Login page: user can change password on " " but can't log in with new password.

[antonrinas]

There is a user:
login: admin
password: admin
role: administrator
STEPS TO REPRODUCE
Click "Lost your password?" on Login page and change it on " " (space character).
Try to login with new password.
EXPECTED RESULT: logging in.
ACTUAL RESULT: "ERROR: The password field is empty."

[swissspidy]

Simply not using trim() on the password in wp_authenticate() results in a incorrect_password error instead of empty_password. So that's only half of the deal.

I consider using trim() very helpful, e.g. when users accidentally hit space when typing in their password. Since someone rarely if ever changes their password to , I think the downsides outweigh the benefits.

[voldemortensen]

I agree with @swissspidy here. I don't think its a common use case to set a password as a space (or even multiples spaces). And I don't think its a use case that should be supported. I don't think we should go out of our way to support passwords that are that insecure.

[hellofromTonya]

Hello @antonrinas,

Welcome to WordPress Trac! Thank you for reporting this issue.

For JavaScript enabled browsers, this issue was fixed in ticket #42766 with changeset [49118]. This change did the following:

• the password field is trimmed first
• if empty, an empty class is added to the field and the Save Password button is not displayed
• requires JavaScript

What if the browser has JavaScript disabled? The problem still exists.

A possible solution:

• Trim and then check if pass1 is empty in wp-login.php
• if yes, generate an error message

This step would return the user back to the password reset page with a reason why their password was not accepted.

Testing now and will submit a patch for consideration.

[hellofromTonya]

Trims and checks for empty pass1. If present, sets error to alert user and allows user to try again.

[hellofromTonya]

Checks for a password of one space or all empty spaces. Does not check on first load.

[hellofromTonya]

Testing of 35500.1.diff patch. Works as expected.

[hellofromTonya]

Testing info

Dependencies

Need a way to capture the password reset email when testing locally. One way is to install and activate the Email Log plugin. This plugin captures email notifications, including the password reset email.

How to get a password reset link and display the Password Reset screen:

1. Request to reset your password by (a) going to the login page, (b) clicking on "Lost your password?" link, and then adding your username or email.
2. Get the password reset link from the email by:
   • Open the database. If using Local, click on the Database tab and then click on Open Adminer. It should then open in your browser.
   • Open the wp_email_log database table.
   • Click on Select data.
   • Edit the last record in the table, which opens it up.
   • Copy the link in the message field (likely will need to scroll down to view and then copy it).
3. Open a different browser and turn off/disable JavaScript.
4. Copy the reset password link into that browser.

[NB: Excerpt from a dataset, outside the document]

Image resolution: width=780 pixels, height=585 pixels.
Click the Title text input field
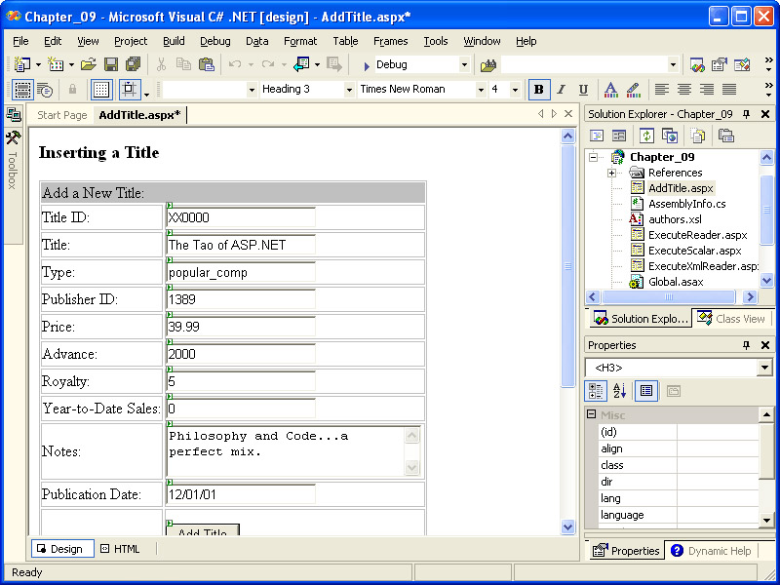pos(240,245)
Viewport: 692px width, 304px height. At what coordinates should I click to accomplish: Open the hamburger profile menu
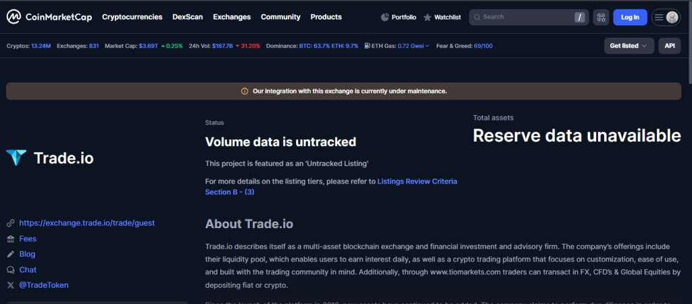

How to reproduce the problem locally

1. Go to the Password Reset screen (see above).
2. Type one or more spaces into both password fields.
3. Click Save Password button. => Notice it let you.
4. Try to log in with that "space-only" password. => Notice it fails.

How to test the patch

1. Request another password reset and go to the Password Reset screen (see above).
2. Type one or more spaces into both password fields.
3. Click Save Password button.

This time notice an error message is displayed and the Password Reset screen reloads.

[henry.wright]

Related is #53339. trim() is used inconsistently when setting a password.